The moment Ana Carrasco loves most is when she picks up her helmet, puts it on and closes the visor. In those few seconds, she's confided to her friends, she doesn’t feel like a girl who’s gate-crashed a sport supposedly for boys. With her helmet on Ana is simply a World Supersport 300 Championship rider ready to hit the racetrack, just like all her opponents. The problem when talking about this 21-year-old Spanish girl is being able to do so without descending into the usual banalities about male/female dynamics and without overdoing the character worship. Because Ana Carrasco isn’t just a woman who races with men, but she’s also one who’s been setting records. She’s the first female rider to have ever competed in both Moto3 and Supersport 300, and the first to win points in Moto3. And this year, with her Kawasaki Ninja 400, she was the first woman to lead the table in the Supersport 300, the Superbike category for the upcoming young stars of world motorcycling, ahead of her male colleagues.

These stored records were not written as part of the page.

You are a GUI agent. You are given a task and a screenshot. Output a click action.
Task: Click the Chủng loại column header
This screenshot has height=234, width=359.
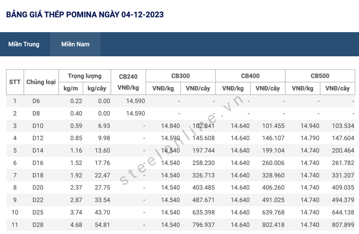point(41,82)
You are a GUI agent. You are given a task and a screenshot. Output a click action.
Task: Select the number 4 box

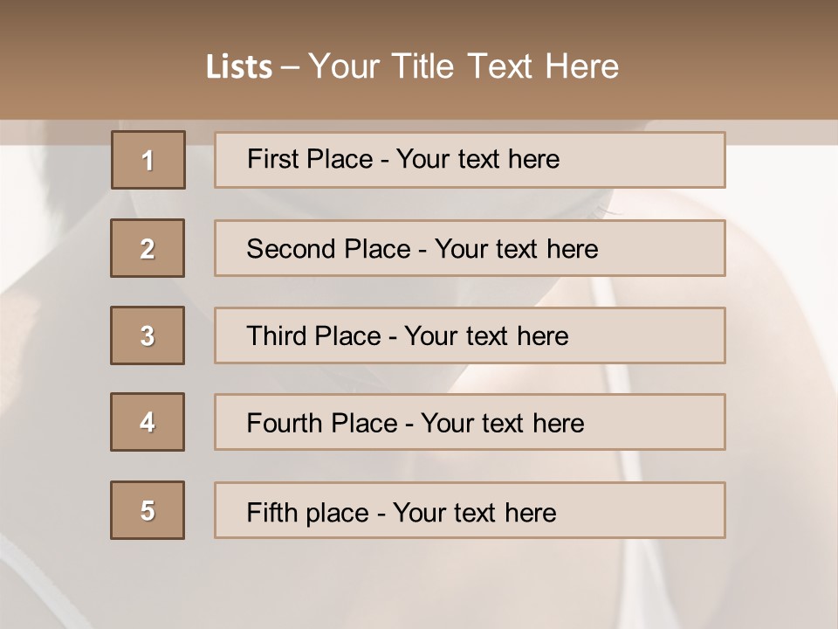coord(148,422)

And if it’s true that two clues make evidence, then four make a certainty: her fourth-place finish at Assen, her sixth-place at Aragon, and above all her two triumphant wins at Imola and then at Donington tell us that the Spaniard really can live the dream of the world title, completing a revolution that was previously unthinkable for a sport in its entirety. Her way was paved for her in 2016 by the Finn Kirsi Kainulainen, the first ever woman to cross the finish line in a world championship race at the Pannonia Ring, Hungary, in her BMW sidecar. Carrasco is now going further: she’s proving that she can stay ahead also in the long-run – after five races she has a 20-point advantage over the second-placed rider in the table.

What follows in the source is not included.